++++ SUPPLIED PASSAGE ++++

# Model Fine-tuning Notebook
The purpose of this notebook is exploring and fine-tuning the short listed candidate models to get our best model. In the flow, this notebook covers from step 12 and on.

## Importing Packages

In [None]:
import sys
import time
from pathlib import Path
import os

import pandas as pd
import numpy as np

from sklearn.preprocessing import OneHotEncoder
from sklearn.preprocessing import TargetEncoder
from sklearn.pipeline import Pipeline
from sklearn.preprocessing import StandardScaler
from sklearn.impute import SimpleImputer
from sklearn.compose import ColumnTransformer
from sklearn.metrics import root_mean_squared_error

from sklearn.linear_model import LinearRegression
from sklearn.linear_model import ElasticNet
from sklearn.tree import DecisionTreeRegressor
from sklearn.ensemble import RandomForestRegressor
from sklearn.ensemble import GradientBoostingRegressor

from sklearn.model_selection import KFold

from sklearn.model_selection import GridSearchCV

import matplotlib.pyplot as plt
import seaborn as sns

## Setting up for imports of .py modules

In [None]:
path = Path(os.getcwd())
path = str(path)
print(path)
sys.path.insert(1, path)

## Importing python modules

In [None]:
import utils.sml_utils as sml_utils
import utils.regression_utils as reg_utils
import utils.all_attr_eda_utils as aae_utils

## Parameters

In [None]:
path_to_data = 'data/winequality-white.csv'
target_attr = 'quality'
test_size = 0.20
train_test_split_random_state = 42
missingness_threshold = 0.20

# step 9
elastic_net_random_state = 42
decision_tree_random_state = 42
random_forest_random_state = 42
gradient_boosting_random_state = 42
target_encoder_random_state = 42

# step 10
scoring = ['neg_root_mean_squared_error', 'neg_mean_absolute_error', 'max_error', 'r2']
kwargs = {'return_indices': False}  # if true the indices of the cross validation split are returned
max_iter = 10000  # max number of iterations for Lasso, Ridge and ElasticNet - default was 1000
kfold_n_splits = 10  # number of folds in k-fold cv
kfold_shuffle = True
kfold_random_state = 42

# step 12
gs_cv_kfold_n_splits = 10
gs_cv_kfold_shuffle = True
gs_cv_kfold_random_state = 24
show_all_params = False

## Dataset variables (train/test dataframes were created in previous phases)

In [None]:
train_df = pd.read_csv('data/wine_train_df.csv').copy() # Make copy so original is not affected
train_cap_x_df = train_df.iloc[:, :-1]  # All columns except the last one
train_y_df = train_df.iloc[:, -1].to_frame()

## Set up time

In [None]:
start = time.time()

## 1. Checking missingness (also done in previous phases)

In [None]:
print(df.shape)
df = df.dropna(subset=target_attr)
print(df.shape)

++++ DATA FOR THE TASK ++++

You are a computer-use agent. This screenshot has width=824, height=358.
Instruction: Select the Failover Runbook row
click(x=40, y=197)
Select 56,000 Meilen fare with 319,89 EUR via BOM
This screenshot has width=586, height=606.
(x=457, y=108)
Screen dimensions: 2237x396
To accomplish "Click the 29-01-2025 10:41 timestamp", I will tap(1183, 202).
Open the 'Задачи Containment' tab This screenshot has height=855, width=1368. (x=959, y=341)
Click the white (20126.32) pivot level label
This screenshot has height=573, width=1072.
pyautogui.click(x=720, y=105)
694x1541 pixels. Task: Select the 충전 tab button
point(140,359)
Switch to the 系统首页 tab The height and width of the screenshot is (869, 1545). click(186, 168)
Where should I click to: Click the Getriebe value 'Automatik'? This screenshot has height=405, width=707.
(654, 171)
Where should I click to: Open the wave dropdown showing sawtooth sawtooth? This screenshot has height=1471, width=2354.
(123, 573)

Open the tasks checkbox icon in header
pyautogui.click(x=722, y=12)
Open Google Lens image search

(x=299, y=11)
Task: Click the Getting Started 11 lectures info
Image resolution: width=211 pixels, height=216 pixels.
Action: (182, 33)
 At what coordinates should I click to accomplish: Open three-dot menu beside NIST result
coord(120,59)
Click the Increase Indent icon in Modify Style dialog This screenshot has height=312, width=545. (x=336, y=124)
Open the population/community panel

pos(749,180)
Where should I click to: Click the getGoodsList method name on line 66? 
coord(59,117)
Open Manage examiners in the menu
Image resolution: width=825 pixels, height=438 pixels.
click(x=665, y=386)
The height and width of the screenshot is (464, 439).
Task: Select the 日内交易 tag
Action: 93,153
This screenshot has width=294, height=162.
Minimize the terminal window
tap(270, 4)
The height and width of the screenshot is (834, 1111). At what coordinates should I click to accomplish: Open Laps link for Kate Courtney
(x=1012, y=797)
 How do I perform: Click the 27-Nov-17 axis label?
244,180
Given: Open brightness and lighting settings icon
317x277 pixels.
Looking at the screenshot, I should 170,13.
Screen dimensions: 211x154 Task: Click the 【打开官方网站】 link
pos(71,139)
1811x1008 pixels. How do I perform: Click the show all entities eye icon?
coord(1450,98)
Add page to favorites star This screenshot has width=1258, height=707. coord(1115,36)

++++

▶ TASK INSTRUCTIONS
**a.** Can you repeat the rows, word for word, from the line with "How do I perform: Click the 27-Nov-17" through the last row?
**b.** Can you go on with the model fine-tuning notebook from the point where it stops?
These rows have no connection to the model fine-tuning notebook.

▶ RESULTS OF THE EXERCISE
**a.**
 How do I perform: Click the 27-Nov-17 axis label?
244,180
Given: Open brightness and lighting settings icon
317x277 pixels.
Looking at the screenshot, I should 170,13.
Screen dimensions: 211x154 Task: Click the 【打开官方网站】 link
pos(71,139)
1811x1008 pixels. How do I perform: Click the show all entities eye icon?
coord(1450,98)
Add page to favorites star This screenshot has width=1258, height=707. coord(1115,36)

**b.**
## 2. Train/Test data split (already done in previous phases)

`wine_train_df` and `wine_test_df` were already created back in phase 1

In [None]:
wine_train_df = pd.read_csv('data/wine_train_df.csv', sep=",")
wine_test_df = pd.read_csv('data/wine_test_df.csv', sep=",")
print(f"wine_train_df shape: {wine_train_df.shape}")
print(f"wine_test_df shape: {wine_test_df.shape}")
del wine_train_df
del wine_test_df

wine_train_df shape: (3918, 12)
wine_test_df shape: (980, 12)


## 3. Train/Validation split

This step will be omitted because cross-validation will be used to select models


## 4. Checking out attribute types
Already completed in previous notebooks.

## 5. Identifying attributes with missingness above threshold
Already completed in previous notebooks.

In [None]:
return_dict = sml_utils.get_missingness(train_cap_x_df, missingness_threshold)
missingness_drop_list = return_dict['missingness_drop_list']

## 6. Identifying non machine learning attributes
Already completed in previous notebooks.

In [None]:
non_ml_attr_list = [] # no non-machine learning attributes were identified

## 7. Looking at attributes to exclude from ML
Already completed in previous notebooks.

In [None]:
ml_attr_drop_list = []

## 8. Establishing ML attribute configuration
Already completed in previous notebooks.

In [None]:
ml_ignore_list = missingness_drop_list + non_ml_attr_list + ml_attr_drop_list
ml_ignore_list

In [None]:
# Identifying the remaining numerical attributes to be used

numerical_attr = ['fixed acidity', 'volatile acidity', 'citric acid', 'residual sugar', 'chlorides', 'free sulfur dioxide', 'total sulfur dioxide', 'density', 'pH', 'sulphates', 'alcohol',]

# Identifying the remaining nominal attributes to be used

nominal_attr = [] 

assert(train_cap_x_df.shape[1] == len(ml_ignore_list) + len(nominal_attr) + len(numerical_attr))

print(f'ml_ignore_list: {ml_ignore_list}')
print(f'\nnumerical_attr: {numerical_attr}')
print(f'nominal_attr: {nominal_attr}')

print(f'\nnumber of machine learning attributes: {len(numerical_attr) + len(nominal_attr)}')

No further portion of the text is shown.